##### Data rows #####

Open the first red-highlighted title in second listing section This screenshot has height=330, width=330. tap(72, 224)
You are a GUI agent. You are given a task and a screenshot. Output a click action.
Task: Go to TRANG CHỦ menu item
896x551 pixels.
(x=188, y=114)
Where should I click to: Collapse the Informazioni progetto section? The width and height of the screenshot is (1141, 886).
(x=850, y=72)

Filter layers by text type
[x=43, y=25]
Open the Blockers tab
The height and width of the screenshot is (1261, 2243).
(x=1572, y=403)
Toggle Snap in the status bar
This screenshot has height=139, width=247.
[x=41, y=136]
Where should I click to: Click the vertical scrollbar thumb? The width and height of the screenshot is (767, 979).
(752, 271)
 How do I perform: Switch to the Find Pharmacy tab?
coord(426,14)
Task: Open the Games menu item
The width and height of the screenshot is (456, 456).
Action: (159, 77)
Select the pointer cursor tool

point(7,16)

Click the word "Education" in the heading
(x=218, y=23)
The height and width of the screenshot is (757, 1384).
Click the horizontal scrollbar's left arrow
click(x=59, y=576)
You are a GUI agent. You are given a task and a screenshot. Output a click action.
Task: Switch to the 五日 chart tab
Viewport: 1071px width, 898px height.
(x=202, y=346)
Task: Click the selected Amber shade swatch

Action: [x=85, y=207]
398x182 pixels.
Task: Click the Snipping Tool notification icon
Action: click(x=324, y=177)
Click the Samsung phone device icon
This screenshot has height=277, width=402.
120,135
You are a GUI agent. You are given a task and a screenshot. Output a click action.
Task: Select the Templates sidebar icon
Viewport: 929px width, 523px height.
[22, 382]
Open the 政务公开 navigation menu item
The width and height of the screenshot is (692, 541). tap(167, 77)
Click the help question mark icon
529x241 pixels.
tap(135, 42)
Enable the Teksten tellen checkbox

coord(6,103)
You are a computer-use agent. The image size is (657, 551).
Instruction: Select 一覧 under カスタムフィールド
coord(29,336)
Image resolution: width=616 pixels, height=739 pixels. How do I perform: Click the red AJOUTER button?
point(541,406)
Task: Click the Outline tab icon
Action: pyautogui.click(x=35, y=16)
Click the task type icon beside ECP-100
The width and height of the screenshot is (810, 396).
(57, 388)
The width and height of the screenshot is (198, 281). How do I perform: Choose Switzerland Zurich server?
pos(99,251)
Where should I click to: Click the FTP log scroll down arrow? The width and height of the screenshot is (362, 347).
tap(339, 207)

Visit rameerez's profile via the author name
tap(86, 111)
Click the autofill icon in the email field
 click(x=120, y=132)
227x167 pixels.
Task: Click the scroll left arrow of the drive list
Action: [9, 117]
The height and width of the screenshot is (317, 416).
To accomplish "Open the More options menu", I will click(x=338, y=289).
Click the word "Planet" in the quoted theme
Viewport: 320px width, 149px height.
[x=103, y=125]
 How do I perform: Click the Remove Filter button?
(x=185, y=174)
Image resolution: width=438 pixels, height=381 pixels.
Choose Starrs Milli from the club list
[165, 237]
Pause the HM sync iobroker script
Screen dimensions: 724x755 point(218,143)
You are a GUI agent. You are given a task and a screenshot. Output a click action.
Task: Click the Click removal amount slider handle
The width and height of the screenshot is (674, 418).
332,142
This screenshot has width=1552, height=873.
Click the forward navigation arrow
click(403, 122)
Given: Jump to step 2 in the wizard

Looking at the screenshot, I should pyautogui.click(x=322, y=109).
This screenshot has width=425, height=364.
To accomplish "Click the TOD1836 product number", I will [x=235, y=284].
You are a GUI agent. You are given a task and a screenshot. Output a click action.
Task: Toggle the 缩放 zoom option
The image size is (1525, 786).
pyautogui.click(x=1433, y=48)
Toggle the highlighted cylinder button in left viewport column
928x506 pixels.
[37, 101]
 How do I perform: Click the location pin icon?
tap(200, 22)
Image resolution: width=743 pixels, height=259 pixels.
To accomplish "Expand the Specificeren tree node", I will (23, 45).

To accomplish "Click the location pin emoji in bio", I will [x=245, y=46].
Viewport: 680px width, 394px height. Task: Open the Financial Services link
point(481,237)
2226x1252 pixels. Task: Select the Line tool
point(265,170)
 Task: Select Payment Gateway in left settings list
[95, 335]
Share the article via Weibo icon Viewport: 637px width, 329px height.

#####

- [Goal of the exercise] Can you reproduce every item above word for word, in the same order?

- [Output of the task]
Open the first red-highlighted title in second listing section This screenshot has height=330, width=330. tap(72, 224)
You are a GUI agent. You are given a task and a screenshot. Output a click action.
Task: Go to TRANG CHỦ menu item
896x551 pixels.
(x=188, y=114)
Where should I click to: Collapse the Informazioni progetto section? The width and height of the screenshot is (1141, 886).
(x=850, y=72)

Filter layers by text type
[x=43, y=25]
Open the Blockers tab
The height and width of the screenshot is (1261, 2243).
(x=1572, y=403)
Toggle Snap in the status bar
This screenshot has height=139, width=247.
[x=41, y=136]
Where should I click to: Click the vertical scrollbar thumb? The width and height of the screenshot is (767, 979).
(752, 271)
 How do I perform: Switch to the Find Pharmacy tab?
coord(426,14)
Task: Open the Games menu item
The width and height of the screenshot is (456, 456).
Action: (159, 77)
Select the pointer cursor tool

point(7,16)

Click the word "Education" in the heading
(x=218, y=23)
The height and width of the screenshot is (757, 1384).
Click the horizontal scrollbar's left arrow
click(x=59, y=576)
You are a GUI agent. You are given a task and a screenshot. Output a click action.
Task: Switch to the 五日 chart tab
Viewport: 1071px width, 898px height.
(x=202, y=346)
Task: Click the selected Amber shade swatch

Action: [x=85, y=207]
398x182 pixels.
Task: Click the Snipping Tool notification icon
Action: click(x=324, y=177)
Click the Samsung phone device icon
This screenshot has height=277, width=402.
120,135
You are a GUI agent. You are given a task and a screenshot. Output a click action.
Task: Select the Templates sidebar icon
Viewport: 929px width, 523px height.
[22, 382]
Open the 政务公开 navigation menu item
The width and height of the screenshot is (692, 541). tap(167, 77)
Click the help question mark icon
529x241 pixels.
tap(135, 42)
Enable the Teksten tellen checkbox

coord(6,103)
You are a computer-use agent. The image size is (657, 551).
Instruction: Select 一覧 under カスタムフィールド
coord(29,336)
Image resolution: width=616 pixels, height=739 pixels. How do I perform: Click the red AJOUTER button?
point(541,406)
Task: Click the Outline tab icon
Action: pyautogui.click(x=35, y=16)
Click the task type icon beside ECP-100
The width and height of the screenshot is (810, 396).
(57, 388)
The width and height of the screenshot is (198, 281). How do I perform: Choose Switzerland Zurich server?
pos(99,251)
Where should I click to: Click the FTP log scroll down arrow? The width and height of the screenshot is (362, 347).
tap(339, 207)

Visit rameerez's profile via the author name
tap(86, 111)
Click the autofill icon in the email field
 click(x=120, y=132)
227x167 pixels.
Task: Click the scroll left arrow of the drive list
Action: [9, 117]
The height and width of the screenshot is (317, 416).
To accomplish "Open the More options menu", I will click(x=338, y=289).
Click the word "Planet" in the quoted theme
Viewport: 320px width, 149px height.
[x=103, y=125]
 How do I perform: Click the Remove Filter button?
(x=185, y=174)
Image resolution: width=438 pixels, height=381 pixels.
Choose Starrs Milli from the club list
[165, 237]
Pause the HM sync iobroker script
Screen dimensions: 724x755 point(218,143)
You are a GUI agent. You are given a task and a screenshot. Output a click action.
Task: Click the Click removal amount slider handle
The width and height of the screenshot is (674, 418).
332,142
This screenshot has width=1552, height=873.
Click the forward navigation arrow
click(403, 122)
Given: Jump to step 2 in the wizard

Looking at the screenshot, I should pyautogui.click(x=322, y=109).
This screenshot has width=425, height=364.
To accomplish "Click the TOD1836 product number", I will [x=235, y=284].
You are a GUI agent. You are given a task and a screenshot. Output a click action.
Task: Toggle the 缩放 zoom option
The image size is (1525, 786).
pyautogui.click(x=1433, y=48)
Toggle the highlighted cylinder button in left viewport column
928x506 pixels.
[37, 101]
 How do I perform: Click the location pin icon?
tap(200, 22)
Image resolution: width=743 pixels, height=259 pixels.
To accomplish "Expand the Specificeren tree node", I will (23, 45).

To accomplish "Click the location pin emoji in bio", I will [x=245, y=46].
Viewport: 680px width, 394px height. Task: Open the Financial Services link
point(481,237)
2226x1252 pixels. Task: Select the Line tool
point(265,170)
 Task: Select Payment Gateway in left settings list
[95, 335]
Share the article via Weibo icon Viewport: 637px width, 329px height.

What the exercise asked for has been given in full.